Mega Millions Results
On Tuesday night, December 16, 2025, the Mega Millions draw in Massachusetts brought 20 24 46 59 65 back after days away. Given an expected cadence of 1 in 12,103,014 draws, this interval places the result well beyond typical spacing and makes it a meaningful entry for long-term distribution tracking.
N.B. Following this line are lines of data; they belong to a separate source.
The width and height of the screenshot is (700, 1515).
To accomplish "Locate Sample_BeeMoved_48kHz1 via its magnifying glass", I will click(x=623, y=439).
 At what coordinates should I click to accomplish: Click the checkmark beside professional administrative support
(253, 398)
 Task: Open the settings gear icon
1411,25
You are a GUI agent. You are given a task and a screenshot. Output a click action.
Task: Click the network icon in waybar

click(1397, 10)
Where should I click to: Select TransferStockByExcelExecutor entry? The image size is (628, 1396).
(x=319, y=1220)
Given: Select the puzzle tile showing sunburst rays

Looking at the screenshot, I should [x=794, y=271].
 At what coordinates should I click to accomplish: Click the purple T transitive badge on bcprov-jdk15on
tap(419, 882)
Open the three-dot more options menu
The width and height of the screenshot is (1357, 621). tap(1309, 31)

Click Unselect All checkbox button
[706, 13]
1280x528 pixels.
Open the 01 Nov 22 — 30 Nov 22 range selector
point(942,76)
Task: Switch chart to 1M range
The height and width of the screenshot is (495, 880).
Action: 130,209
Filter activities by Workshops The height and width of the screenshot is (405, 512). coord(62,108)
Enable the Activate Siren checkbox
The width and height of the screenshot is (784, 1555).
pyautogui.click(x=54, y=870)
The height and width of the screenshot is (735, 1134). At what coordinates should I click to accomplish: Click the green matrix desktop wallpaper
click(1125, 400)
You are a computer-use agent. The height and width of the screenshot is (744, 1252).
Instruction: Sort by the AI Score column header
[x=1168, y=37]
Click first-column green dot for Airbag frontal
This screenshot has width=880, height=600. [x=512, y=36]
Winning numbers for 1 draw on December 16, 2025 in Massachusetts.
Draw times: Evening.
Our take on the Mega Millions results
December 16, 2025Mega Millions report — Tuesday night, December 16, 2025: 20 24 46 59 65 shows a notable pattern
On Tuesday night, December 16, 2025, the Mega Millions draw in Massachusetts brought 20 24 46 59 65 back after days away. Given an expected cadence of 1 in 12,103,014 draws, this interval places the result well beyond typical spacing and makes it a meaningful entry for long-term distribution tracking.
Overview
On Tuesday night, December 16, 2025, the Mega Millions draw in Massachusetts brought 20 24 46 59 65 back after days away. Given an expected cadence of 1 in 12,103,014 draws, this interval places the result well beyond typical spacing and makes it a meaningful entry for long-term distribution tracking.
Combo Profile
As a number pattern, 20 24 46 59 65 uses 5 distinct numbers and a wide spread from 20 to 65.
Why Droughts Matter
Long gaps are best treated as context, not forward-looking - they track where outcomes drift from baseline spacing. They help analysts track drift against expected cadence.
Data Notes
This analysis uses the draw results recorded for Tuesday night, December 16, 2025 and compares them against the observed historical cadence for the game. This is descriptive, based on frequency tracking - not predictive modeling.
From Stepzero
At its core: these reports are intended to keep the record consistent over time as context for disciplined analysis. The aim is a trustworthy record.
Additional Context
Long-horizon measurement matters most when viewed across extended windows. As samples expand, the distribution becomes clearer and anomalies settle into their expected ranges.
Long-horizon measurement matters most when viewed across extended windows. As samples expand, the distribution becomes clearer and anomalies settle into their expected ranges.
Long-horizon tracking is the only reliable way to separate short-term noise from persistent drift. By logging each outcome against its expected cadence, the system builds a distribution profile that becomes more stable as the sample grows.
Adding to the Long-Term Record
Over the long run, this result adds one more entry by one more data point. The accumulation, not any single draw, builds reliability.